Alto saxophonist and composer Ornette Coleman died Thursday at the age of 85.

Coleman was one of the greats. He didn’t just innovate free jazz, he invented the term.

“Most major jazz innovators kicked the music forward by solidifying ideas already in the air,” writes author Barry Witherden. “Ornette knocked it sideways into a new groove.”

The Guardian remembers:

Coleman’s greatest breakthrough came in 1959 with his album The Shape of Jazz to Come, a break from the bebop style that had been so influential in the genre, and a landmark in avant garde jazz. His music polarised jazz fans, with reports of people walking out of shows, or arguing at his gigs with fellow audience members.

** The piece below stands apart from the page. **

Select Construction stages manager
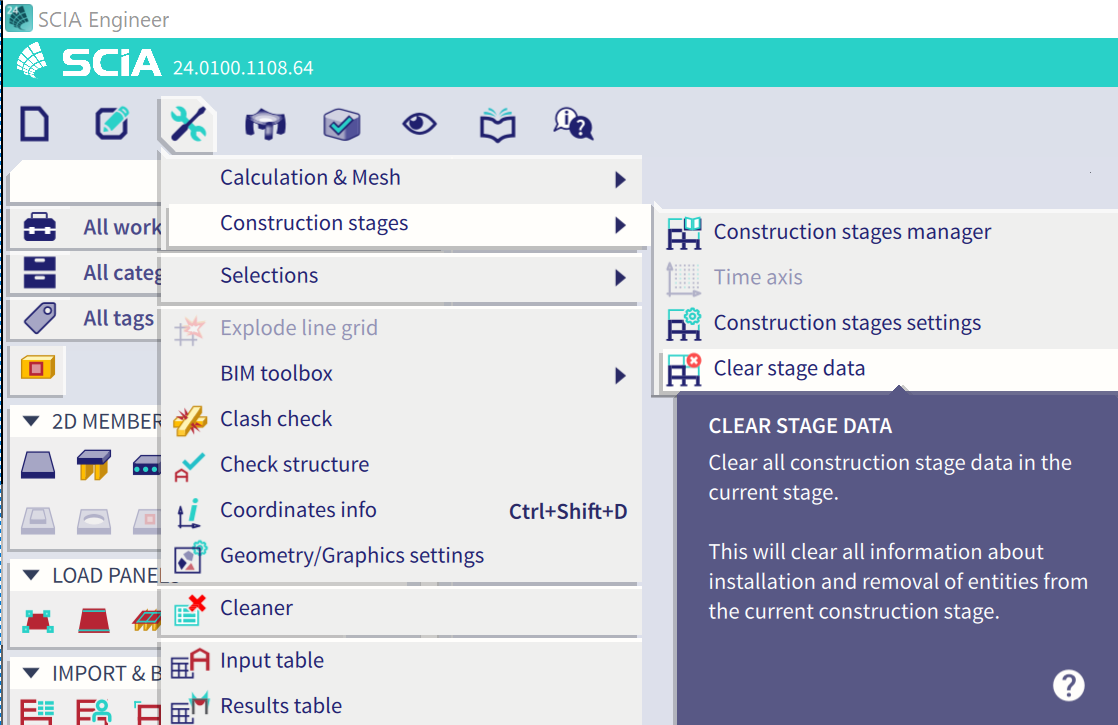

Coleman, indeed, brought a new vocabulary to jazz, in the widest terms: melody, instrumentation and technique were all taken in new directions in his music. He received the Pulitzer Prize for music in 2007 for his album Sound Grammar.

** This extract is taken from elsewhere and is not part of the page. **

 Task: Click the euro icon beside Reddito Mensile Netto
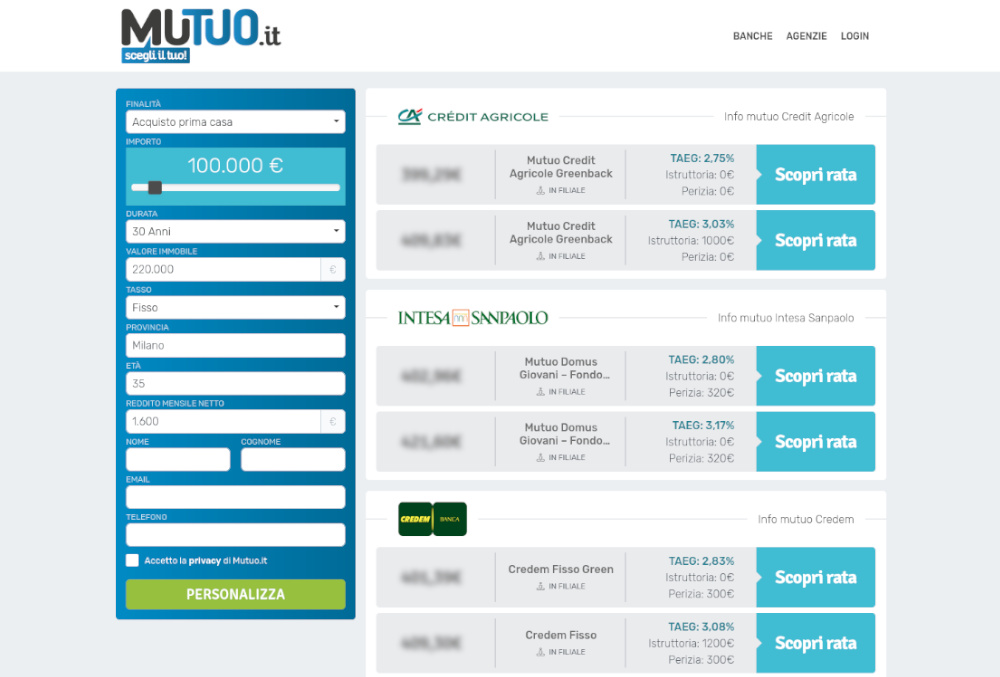point(335,421)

He unveiled his free jazz direction in November 1959 with a residency at the Five Spot club in New York. Critic George Hoefer wrote in Downbeat of the shows: “Some walked in and out before they could finish a drink, some sat mesmerised by the sound, others talked constantly to their neighbours at the table or argued with drink in hand at the bar.”

At this distance, it is hard to imagine the furore his music provoked, but it was revolutionary at the time. Guardian jazz critic John Fordham wrote of The Shape of Jazz to Come: “Some of it resembled bebop, but of a fragmented, idiosyncratically paced variety. Some of it was hauntingly intense.”

Coleman died in Manhattan of cardiac arrest.